5:34 pm today

Australian teens brag about staying online as social media ban comes in

5:34 pm today

By Byron Kaye, Reuters

Moscow, Russia, 29-07-2023: New Elon Musk's twitter X app on smartphone screen surrounded by other social media network apps. Twitter rebranding. Modern social media communication.

Australian social media feeds have been flooded with comments from people claiming to be under 16. Photo: Victor Okhrimets / 123RF

Australian Prime Minister Anthony Albanese acknowledged some young people were still on social media a day after a world-first ban on under-16s went live, saying the rollout was always going to be bumpy but would ultimately save lives.

A day after the law took effect, Australian social media feeds were flooded with comments from people claiming to be under 16, including one on the prime minister's TikTok account saying, "I'm still here, wait until I can vote."

Under the law, 10 of the biggest platforms including TikTok, Meta's Instagram and Alphabet's YouTube must bar underage users or face a fine of up to A$49.5 million (NZ$56.7m). The government has said previously that it would take some time for the platforms to set up processes to do this.

"Of course it isn't smooth," Albanese told Melbourne radio station FOX.
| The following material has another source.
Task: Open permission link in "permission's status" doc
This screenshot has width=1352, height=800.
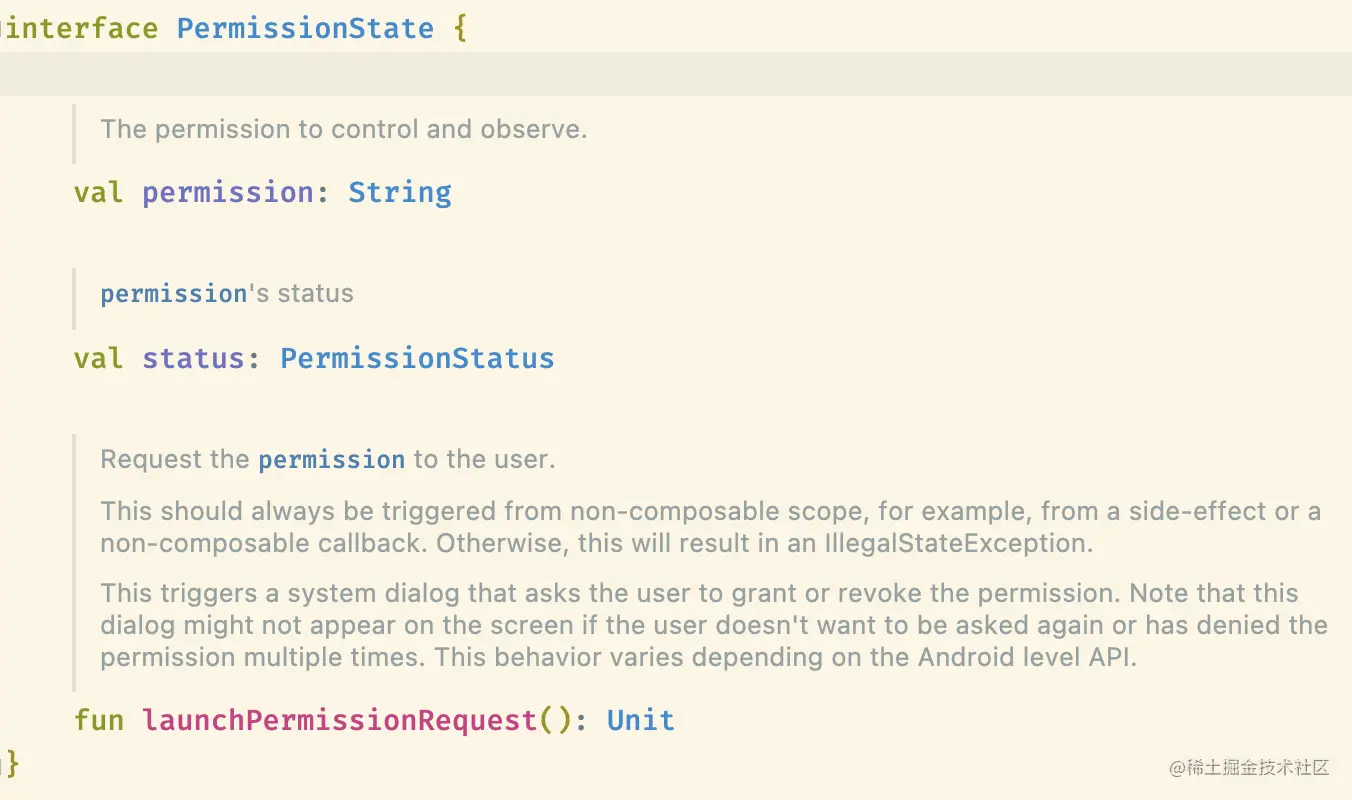Action: [x=173, y=294]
"You can't in one day switch off over a million accounts across the board. But it is happening."

On Nova Radio in Sydney, Albanese added: "If it was easy, someone else would have done it."

Governments around the world have said they would monitor the Australian rollout as they weigh whether to do something similar. U.S. Republican senator Josh Hawley endorsed the ban as it took effect, Nine newspapers reported.
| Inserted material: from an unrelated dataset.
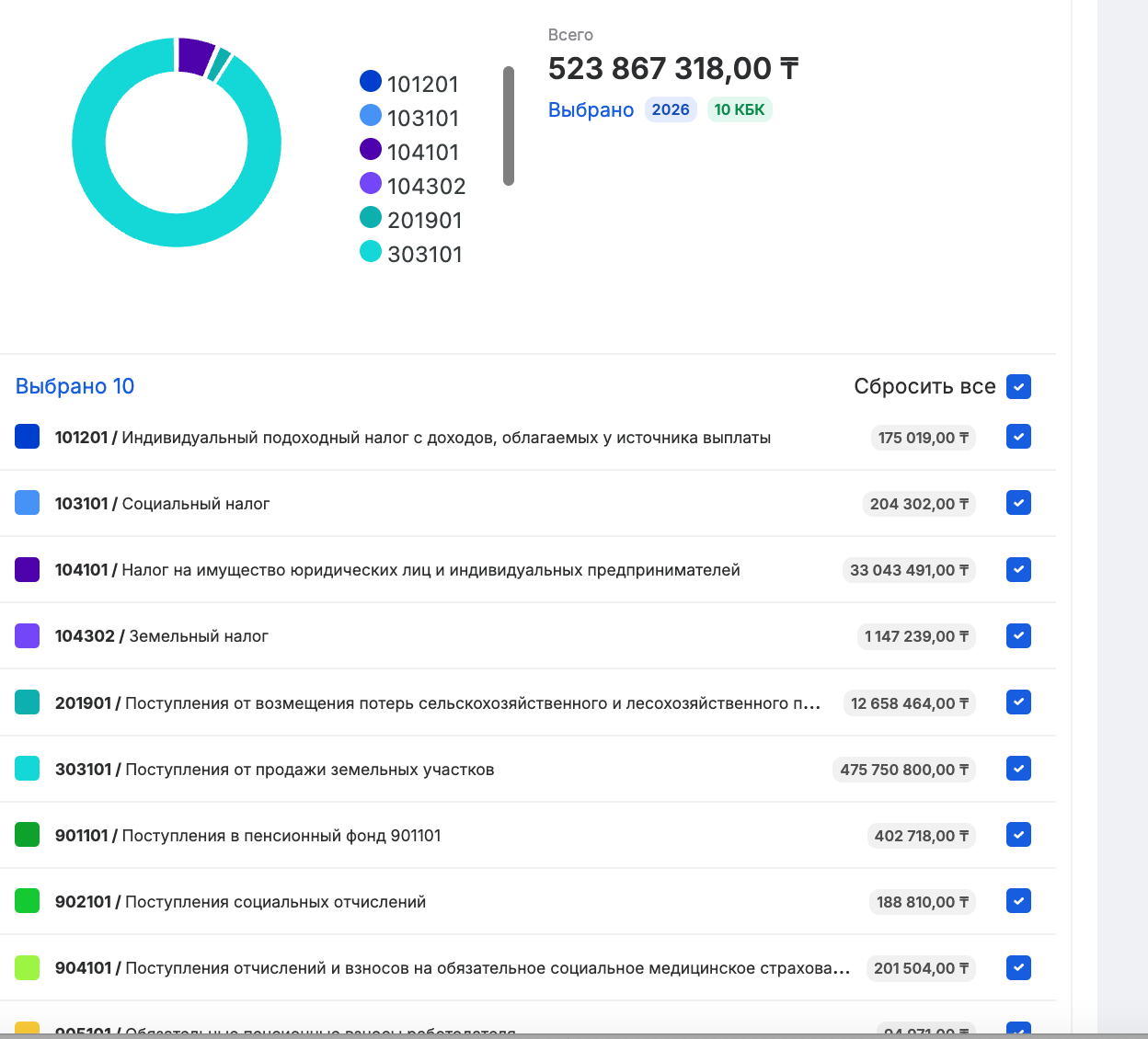Uncheck the 104302 Земельный налог checkbox
The width and height of the screenshot is (1148, 1039).
(1018, 635)
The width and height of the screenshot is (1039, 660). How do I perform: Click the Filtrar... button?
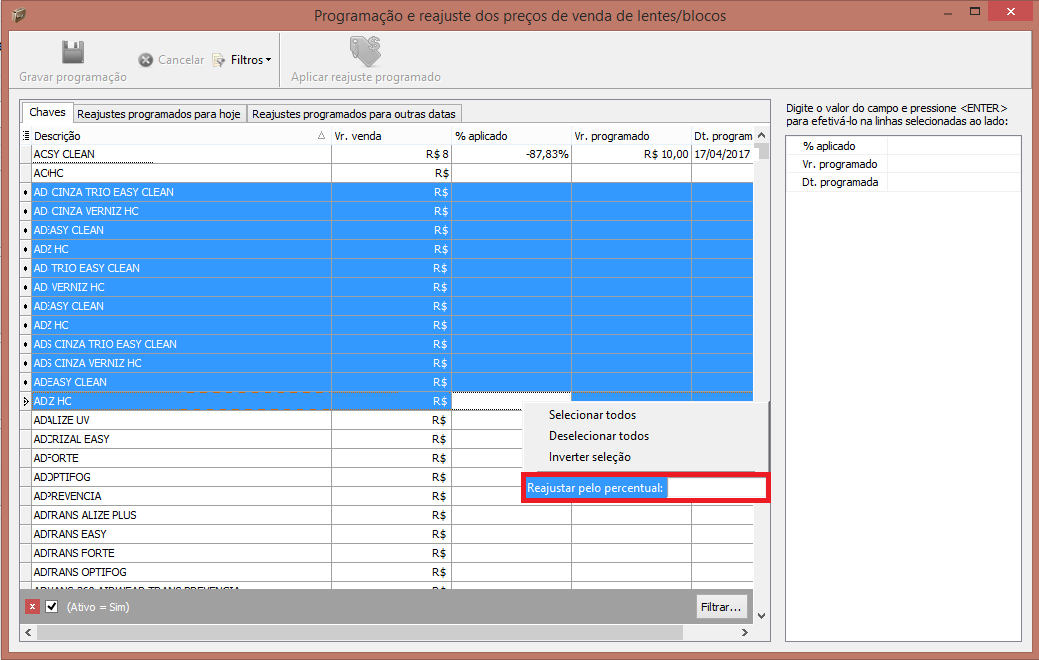(721, 607)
The United Nations children's agency UNICEF warned in a statement the ban might encourage children to visit less regulated parts of the internet and could not work alone.

"Laws introducing age restrictions are not an alternative to companies improving platform design and content moderation," the statement said.
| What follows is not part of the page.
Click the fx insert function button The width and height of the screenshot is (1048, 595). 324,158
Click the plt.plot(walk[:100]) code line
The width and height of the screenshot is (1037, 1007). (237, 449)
Albanese has pitched the ban as an intervention to protect young people from mental health risks associated with social media, including bullying, body image problems and addictive algorithms.

Prime Minister Christopher Luxon has meeting his Australian counterpart Anthony Albanese in Queenstown.

Anthony Albanese with New Zealand Prime Minister Christopher Luxon, who has backed a similar ban for New Zealand. Photo: RNZ/Katie Todd

The measure would "save lives and it will change lives for this and future generations", he told Nova.

Australian searches for virtual private networks (VPNs), which can mask an internet user's location, surged to the highest in about 10 years in the week before the ban took effect, according to publicly available Google data.

Free VPN provider hide.me told Reuters it experienced a 65 percent spike in visits from Australia in the days before the ban kicked in, although that had not translated to a rising number of downloads.

All 10 platforms named by the ban opposed it before saying they would comply. As the ban took effect, some platforms not covered by the ban rose to the top of app download charts, prompting the Australian government to say the platform list was "dynamic".

One app, Lemon8, which is owned by TikTok parent Bytedance, introduced an age minimum of 16. Photo-sharing app Yope told Reuters it had experienced "very fast growth" to about 100,000 Australian users. About half its users were over 16.

The company told Reuters it had told the Australian internet regulator overseeing the rollout that it considered itself a private messaging service, not social media.